Heart valve disease affects approximately 1.5 million people in the UK. Patients experience fatigue, shortness of breath, loss of consciousness and if left untreated, severe aortic stenosis - the most common form of heart valve disease - is often fatal within two years of diagnosis. However, once treated the majority of patients can return to a good quality of life.

TAVI is a less invasive alternative to open-heart surgery for patients with severe aortic stenosis. The TAVI valve is delivered by a thin flexible tube called a catheter, which reaches the heart via the largest blood vessel in your leg. The clinician performing the procedure positions the replacement valve inside the patient's natural aortic valve and inflates a balloon. This causes the replacement valve to expand, pushing the faulty valve aside. The TAVI procedure typically takes less than an hour, and patients are up and walking within 24 hours, with many discharged to their homes the next day.

Gladys Adams received the first TAVI in the UK when she was 89 – a move that saved her life. After her treatment, Gladys lived a good, symptom-free life until she died at the age of 98.

Her daughter, Barbara, said “This treatment saved my mum’s life, and gave me, her grandchildren and her great-grandchildren nine more precious years with her. She was always the first to the pram to reach a crying grandchild once she had the procedure.  She may have been the first, but I’ve no doubt since then there are thousands of families in the UK who got given that precious gift by this revolutionary treatment. We can’t thank Professor Kovac and everyone at Leicester enough for it. She died of old age peacefully in her sleep, and even then her heart was as strong as ever.”

Professor Kovac said “This was a very disruptive technology and is recognised as the most significant advance in cardiac disease therapy over last 30 years. It is now a routine procedure, with millions of implants around the world, which looking back still sounds unbelievable  It also started a revolution in the way other heart structural defects and valves were treated, with a move from open-heart surgery to methods that were performed via a small nick in the groin, with quicker recoveries and shorter hospital stays.”

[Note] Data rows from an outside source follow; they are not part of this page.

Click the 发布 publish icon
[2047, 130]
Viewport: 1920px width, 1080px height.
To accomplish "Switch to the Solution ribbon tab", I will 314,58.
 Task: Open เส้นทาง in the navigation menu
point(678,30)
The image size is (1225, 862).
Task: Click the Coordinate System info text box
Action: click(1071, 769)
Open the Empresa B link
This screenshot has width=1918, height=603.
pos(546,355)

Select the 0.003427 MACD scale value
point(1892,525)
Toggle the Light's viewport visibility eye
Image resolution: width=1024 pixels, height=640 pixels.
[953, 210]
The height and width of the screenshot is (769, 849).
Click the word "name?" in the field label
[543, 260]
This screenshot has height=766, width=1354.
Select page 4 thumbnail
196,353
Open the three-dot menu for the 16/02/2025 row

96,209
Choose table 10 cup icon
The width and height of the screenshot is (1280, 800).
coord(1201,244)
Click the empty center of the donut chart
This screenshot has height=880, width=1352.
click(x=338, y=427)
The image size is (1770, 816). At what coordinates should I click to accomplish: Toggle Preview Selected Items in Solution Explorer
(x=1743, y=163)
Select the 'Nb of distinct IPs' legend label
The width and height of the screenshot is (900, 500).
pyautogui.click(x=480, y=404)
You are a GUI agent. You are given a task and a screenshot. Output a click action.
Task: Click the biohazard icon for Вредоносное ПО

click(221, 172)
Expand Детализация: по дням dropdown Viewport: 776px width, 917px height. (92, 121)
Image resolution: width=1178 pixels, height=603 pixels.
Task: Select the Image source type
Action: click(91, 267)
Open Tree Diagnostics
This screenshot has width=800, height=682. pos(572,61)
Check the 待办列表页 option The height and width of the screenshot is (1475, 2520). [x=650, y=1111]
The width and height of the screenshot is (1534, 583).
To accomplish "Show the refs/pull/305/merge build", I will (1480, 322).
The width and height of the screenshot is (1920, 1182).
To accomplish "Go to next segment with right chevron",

A recent study found that approximately 300,000 people in the UK are living with severe aortic stenosis, estimating that nearly half of those patients will die within five years without treatment. Heart Valve Voice, the UK’s dedicated heart valve disease charity, see treatments like TAVI as essential to tackling the growing burden on the NHS.

Chief Executive, Wil Woan said “TAVI has come a long way in the 15 years since Gladys received her. Now, with the pressures of growing waiting lists and an increasing unmet need, it is vital we utilise all treatment options to ensure we can treat more patients and save lives."